(The task) Convert the lines of every item into a JSON list of strings, with one string per line and blank lines omitted.

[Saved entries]
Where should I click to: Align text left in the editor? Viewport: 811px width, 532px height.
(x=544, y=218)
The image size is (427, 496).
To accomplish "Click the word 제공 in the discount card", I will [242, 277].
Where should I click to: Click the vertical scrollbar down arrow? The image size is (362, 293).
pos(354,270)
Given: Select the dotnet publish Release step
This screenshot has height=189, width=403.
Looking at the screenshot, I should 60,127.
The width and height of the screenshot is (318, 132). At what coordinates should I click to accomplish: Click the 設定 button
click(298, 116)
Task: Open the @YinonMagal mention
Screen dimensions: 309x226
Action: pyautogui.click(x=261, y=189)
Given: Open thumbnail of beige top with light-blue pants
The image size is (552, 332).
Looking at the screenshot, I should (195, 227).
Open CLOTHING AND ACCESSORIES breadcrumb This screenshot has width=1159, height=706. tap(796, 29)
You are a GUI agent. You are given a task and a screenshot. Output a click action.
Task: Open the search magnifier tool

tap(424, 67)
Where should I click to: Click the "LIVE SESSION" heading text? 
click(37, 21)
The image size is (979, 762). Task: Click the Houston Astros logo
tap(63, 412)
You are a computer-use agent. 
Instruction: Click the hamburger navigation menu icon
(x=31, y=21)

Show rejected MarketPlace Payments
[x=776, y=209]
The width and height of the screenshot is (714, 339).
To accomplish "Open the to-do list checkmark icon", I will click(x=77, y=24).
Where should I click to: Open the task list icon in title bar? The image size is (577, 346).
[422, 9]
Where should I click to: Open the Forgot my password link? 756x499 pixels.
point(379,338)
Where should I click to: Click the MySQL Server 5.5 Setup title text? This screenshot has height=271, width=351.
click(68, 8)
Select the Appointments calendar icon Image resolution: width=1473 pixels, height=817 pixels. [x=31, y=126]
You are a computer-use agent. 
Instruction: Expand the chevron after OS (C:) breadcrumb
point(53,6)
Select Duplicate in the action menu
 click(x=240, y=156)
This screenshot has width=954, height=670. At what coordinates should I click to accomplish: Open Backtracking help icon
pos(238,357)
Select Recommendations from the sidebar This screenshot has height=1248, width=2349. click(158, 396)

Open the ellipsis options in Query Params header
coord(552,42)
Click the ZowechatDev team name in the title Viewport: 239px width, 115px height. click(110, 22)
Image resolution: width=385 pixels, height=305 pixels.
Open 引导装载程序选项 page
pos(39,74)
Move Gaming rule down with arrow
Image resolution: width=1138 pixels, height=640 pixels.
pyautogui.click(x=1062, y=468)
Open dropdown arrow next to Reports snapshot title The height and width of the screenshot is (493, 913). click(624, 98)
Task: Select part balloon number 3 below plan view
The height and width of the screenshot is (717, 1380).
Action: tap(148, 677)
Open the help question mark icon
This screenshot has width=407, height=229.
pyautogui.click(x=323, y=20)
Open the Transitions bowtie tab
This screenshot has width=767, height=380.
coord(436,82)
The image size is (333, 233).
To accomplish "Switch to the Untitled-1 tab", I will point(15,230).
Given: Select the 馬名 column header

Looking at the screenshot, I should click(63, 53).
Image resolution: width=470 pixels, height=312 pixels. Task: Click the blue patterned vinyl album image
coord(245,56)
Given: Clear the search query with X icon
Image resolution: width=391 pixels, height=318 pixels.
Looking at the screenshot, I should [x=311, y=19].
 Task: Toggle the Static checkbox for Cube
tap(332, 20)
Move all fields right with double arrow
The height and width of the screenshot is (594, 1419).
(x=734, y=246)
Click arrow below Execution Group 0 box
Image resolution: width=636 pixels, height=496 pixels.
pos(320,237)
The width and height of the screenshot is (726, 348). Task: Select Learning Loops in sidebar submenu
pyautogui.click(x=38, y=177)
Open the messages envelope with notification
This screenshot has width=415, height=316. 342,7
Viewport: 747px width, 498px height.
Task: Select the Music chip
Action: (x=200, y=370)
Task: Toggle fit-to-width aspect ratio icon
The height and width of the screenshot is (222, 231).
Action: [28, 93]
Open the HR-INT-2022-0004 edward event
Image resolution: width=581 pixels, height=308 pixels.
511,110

(Worked solution)
[
  "Where should I click to: Align text left in the editor? Viewport: 811px width, 532px height.",
  "(x=544, y=218)",
  "The image size is (427, 496).",
  "To accomplish \"Click the word 제공 in the discount card\", I will [242, 277].",
  "Where should I click to: Click the vertical scrollbar down arrow? The image size is (362, 293).",
  "pos(354,270)",
  "Given: Select the dotnet publish Release step",
  "This screenshot has height=189, width=403.",
  "Looking at the screenshot, I should 60,127.",
  "The width and height of the screenshot is (318, 132). At what coordinates should I click to accomplish: Click the 設定 button",
  "click(298, 116)",
  "Task: Open the @YinonMagal mention",
  "Screen dimensions: 309x226",
  "Action: pyautogui.click(x=261, y=189)",
  "Given: Open thumbnail of beige top with light-blue pants",
  "The image size is (552, 332).",
  "Looking at the screenshot, I should (195, 227).",
  "Open CLOTHING AND ACCESSORIES breadcrumb This screenshot has width=1159, height=706. tap(796, 29)",
  "You are a GUI agent. You are given a task and a screenshot. Output a click action.",
  "Task: Open the search magnifier tool",
  "tap(424, 67)",
  "Where should I click to: Click the \"LIVE SESSION\" heading text? ",
  "click(37, 21)",
  "The image size is (979, 762). Task: Click the Houston Astros logo",
  "tap(63, 412)",
  "You are a computer-use agent. ",
  "Instruction: Click the hamburger navigation menu icon",
  "(x=31, y=21)",
  "Show rejected MarketPlace Payments",
  "[x=776, y=209]",
  "The width and height of the screenshot is (714, 339).",
  "To accomplish \"Open the to-do list checkmark icon\", I will click(x=77, y=24).",
  "Where should I click to: Open the task list icon in title bar? The image size is (577, 346).",
  "[422, 9]",
  "Where should I click to: Open the Forgot my password link? 756x499 pixels.",
  "point(379,338)",
  "Where should I click to: Click the MySQL Server 5.5 Setup title text? This screenshot has height=271, width=351.",
  "click(68, 8)",
  "Select the Appointments calendar icon Image resolution: width=1473 pixels, height=817 pixels. [x=31, y=126]",
  "You are a computer-use agent. ",
  "Instruction: Expand the chevron after OS (C:) breadcrumb",
  "point(53,6)",
  "Select Duplicate in the action menu",
  " click(x=240, y=156)",
  "This screenshot has width=954, height=670. At what coordinates should I click to accomplish: Open Backtracking help icon",
  "pos(238,357)",
  "Select Recommendations from the sidebar This screenshot has height=1248, width=2349. click(158, 396)",
  "Open the ellipsis options in Query Params header",
  "coord(552,42)",
  "Click the ZowechatDev team name in the title Viewport: 239px width, 115px height. click(110, 22)",
  "Image resolution: width=385 pixels, height=305 pixels.",
  "Open 引导装载程序选项 page",
  "pos(39,74)",
  "Move Gaming rule down with arrow",
  "Image resolution: width=1138 pixels, height=640 pixels.",
  "pyautogui.click(x=1062, y=468)",
  "Open dropdown arrow next to Reports snapshot title The height and width of the screenshot is (493, 913). click(624, 98)",
  "Task: Select part balloon number 3 below plan view",
  "The height and width of the screenshot is (717, 1380).",
  "Action: tap(148, 677)",
  "Open the help question mark icon",
  "This screenshot has width=407, height=229.",
  "pyautogui.click(x=323, y=20)",
  "Open the Transitions bowtie tab",
  "This screenshot has width=767, height=380.",
  "coord(436,82)",
  "The image size is (333, 233).",
  "To accomplish \"Switch to the Untitled-1 tab\", I will point(15,230).",
  "Given: Select the 馬名 column header",
  "Looking at the screenshot, I should click(63, 53).",
  "Image resolution: width=470 pixels, height=312 pixels. Task: Click the blue patterned vinyl album image",
  "coord(245,56)",
  "Given: Clear the search query with X icon",
  "Image resolution: width=391 pixels, height=318 pixels.",
  "Looking at the screenshot, I should [x=311, y=19].",
  " Task: Toggle the Static checkbox for Cube",
  "tap(332, 20)",
  "Move all fields right with double arrow",
  "The height and width of the screenshot is (594, 1419).",
  "(x=734, y=246)",
  "Click arrow below Execution Group 0 box",
  "Image resolution: width=636 pixels, height=496 pixels.",
  "pos(320,237)",
  "The width and height of the screenshot is (726, 348). Task: Select Learning Loops in sidebar submenu",
  "pyautogui.click(x=38, y=177)",
  "Open the messages envelope with notification",
  "This screenshot has width=415, height=316. 342,7",
  "Viewport: 747px width, 498px height.",
  "Task: Select the Music chip",
  "Action: (x=200, y=370)",
  "Task: Toggle fit-to-width aspect ratio icon",
  "The height and width of the screenshot is (222, 231).",
  "Action: [28, 93]",
  "Open the HR-INT-2022-0004 edward event",
  "Image resolution: width=581 pixels, height=308 pixels.",
  "511,110"
]